The final phase, which goes into effect March 1, 2019, requires firms to: be in compliance with 23 NYCRR 500 and also obligates their third-party service providers to comply.

Multi-factor authentication (MFA) is one critical component of 23 NYCRR 500. It requires any employee or third-party service provider accessing company apps or data from an external network to use MFA. As financial institutions meet this requirement, they should consider balancing security with simplicity and ease-of-use for end users/ease-of-management for IT teams. They can do so by offering a comprehensive set of second factors, and the ability for IT to dynamically adapt authentication policies based on user’s location, IP address, the device being used, etc.

Organisations have historically required employees to use MFA to access specific critical apps that housed more sensitive data or when accessing corporate resources from and data outside their company firewall. However, with today’s cyber attack techniques, simply protecting access to critical apps with MFA is no longer sufficient. Once attackers are inside an organisation, they can easily move laterally, and any app or account can become the next target for obtaining additional credentials and access. MFA should apply to all applications (regardless of whether they are for the cloud or on-premise), user groups and devices.

MFA has also traditionally been thought of as a separate security tool, deployed in a somewhat ad hoc fashion instead of part of an overall plan. In today’s world, financial services firms need to think about MFA as one part of a fully integrated security strategy. Cloud Identity and Access Management (IAM) delivered entirely as a service enables financial services to take a comprehensive approach to security and address other requirements of 23 NYCRR 500. Solutions like lifecycle management give financial services organisations visibility and control of all user identities across all lifecycle states. A robust reporting system plus API integration with other security tools enable firms to monitor authentication events. And, a central source of truth enables financial services organisations to easily manage all their users, devices and groups, regardless of how many directories or sources they are coming from.

As the foundation for secure connections between people and technology, Okta can uniquely help your organisation meet the access and authentication requirement portions of 23 NYCRR 500. With Okta lifecycle management, financial services organisations have control of all user identities across various lifecycle states. IT teams can create and deactivate user accounts, provision user access to apps and manage entitlements from one place. These processes can also be automated via rules, policies, workflows, and APIs. With Okta’s reporting and API Access Management solution, financial services organisations have complete visibility into authentication events as well as the ability to take decisive action. Okta’s identity driven policy engine allows IT teams to easily configure access policies and authorisation to API resources. They can define access based on a user’s profile, group, network, client, and consent. User access can also be immediately revoked or user permissions updated based on their profile and status.

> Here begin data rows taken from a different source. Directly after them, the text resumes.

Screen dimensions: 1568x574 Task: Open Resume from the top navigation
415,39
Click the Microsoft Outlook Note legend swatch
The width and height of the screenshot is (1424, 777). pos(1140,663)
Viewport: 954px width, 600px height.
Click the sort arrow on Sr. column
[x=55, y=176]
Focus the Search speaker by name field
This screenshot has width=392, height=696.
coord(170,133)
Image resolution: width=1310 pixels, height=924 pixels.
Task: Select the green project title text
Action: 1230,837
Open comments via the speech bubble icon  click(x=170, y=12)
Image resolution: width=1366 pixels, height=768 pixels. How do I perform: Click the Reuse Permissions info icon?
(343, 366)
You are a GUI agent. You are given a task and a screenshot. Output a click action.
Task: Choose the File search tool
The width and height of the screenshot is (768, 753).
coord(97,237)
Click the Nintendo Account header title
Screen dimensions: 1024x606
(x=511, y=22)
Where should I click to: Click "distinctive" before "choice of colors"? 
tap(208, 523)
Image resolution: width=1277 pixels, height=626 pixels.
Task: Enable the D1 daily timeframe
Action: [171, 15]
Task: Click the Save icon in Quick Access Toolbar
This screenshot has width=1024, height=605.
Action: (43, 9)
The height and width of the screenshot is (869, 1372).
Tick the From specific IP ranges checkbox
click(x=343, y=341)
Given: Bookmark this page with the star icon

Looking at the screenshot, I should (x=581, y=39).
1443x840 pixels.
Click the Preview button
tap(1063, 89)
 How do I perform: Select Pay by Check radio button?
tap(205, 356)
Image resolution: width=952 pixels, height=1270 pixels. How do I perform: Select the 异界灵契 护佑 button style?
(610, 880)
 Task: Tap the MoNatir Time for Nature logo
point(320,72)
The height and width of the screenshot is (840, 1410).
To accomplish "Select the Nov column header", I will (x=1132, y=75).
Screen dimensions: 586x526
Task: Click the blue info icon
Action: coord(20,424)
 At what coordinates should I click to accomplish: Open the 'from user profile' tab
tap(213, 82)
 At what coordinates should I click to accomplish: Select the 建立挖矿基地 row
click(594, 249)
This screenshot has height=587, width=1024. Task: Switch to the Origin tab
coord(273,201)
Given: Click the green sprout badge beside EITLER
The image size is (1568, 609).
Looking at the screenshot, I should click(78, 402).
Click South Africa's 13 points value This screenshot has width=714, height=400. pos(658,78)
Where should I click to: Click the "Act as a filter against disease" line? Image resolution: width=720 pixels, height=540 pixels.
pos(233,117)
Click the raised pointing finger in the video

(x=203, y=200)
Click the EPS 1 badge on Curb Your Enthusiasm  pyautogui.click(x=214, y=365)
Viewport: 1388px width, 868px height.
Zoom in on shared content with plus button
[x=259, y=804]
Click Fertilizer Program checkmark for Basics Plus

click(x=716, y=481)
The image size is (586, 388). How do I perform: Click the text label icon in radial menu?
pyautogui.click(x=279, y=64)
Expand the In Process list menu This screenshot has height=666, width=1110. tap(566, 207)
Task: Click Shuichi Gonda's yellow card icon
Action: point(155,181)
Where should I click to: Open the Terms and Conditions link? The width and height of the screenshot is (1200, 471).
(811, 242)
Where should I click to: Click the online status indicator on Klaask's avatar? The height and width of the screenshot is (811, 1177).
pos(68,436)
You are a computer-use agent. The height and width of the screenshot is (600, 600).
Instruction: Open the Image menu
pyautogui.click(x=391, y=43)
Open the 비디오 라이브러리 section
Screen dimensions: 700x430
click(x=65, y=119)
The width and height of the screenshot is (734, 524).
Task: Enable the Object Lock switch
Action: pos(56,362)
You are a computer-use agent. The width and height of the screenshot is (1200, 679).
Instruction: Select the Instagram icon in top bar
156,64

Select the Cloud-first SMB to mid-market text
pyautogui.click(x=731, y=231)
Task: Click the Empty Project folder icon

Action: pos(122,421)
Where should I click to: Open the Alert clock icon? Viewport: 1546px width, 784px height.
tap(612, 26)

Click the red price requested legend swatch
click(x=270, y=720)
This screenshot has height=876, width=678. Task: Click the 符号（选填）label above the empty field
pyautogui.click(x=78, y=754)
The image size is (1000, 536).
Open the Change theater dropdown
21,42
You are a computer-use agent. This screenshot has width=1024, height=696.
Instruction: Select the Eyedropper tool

With 23 NYCRR 500 deadlines looming (and penalties for those who do not become compliant on time), impacted financial services firms simply cannot wait. Rather, they should use this regulation to re-examine how identity can play a larger role in their organisation’s overall security. As the threat landscape changes and cybersecurity laws and regulations adjust in response, organisations must also adapt their security policies to encompass identity concepts for the most visibility into, and protection against, rising threats.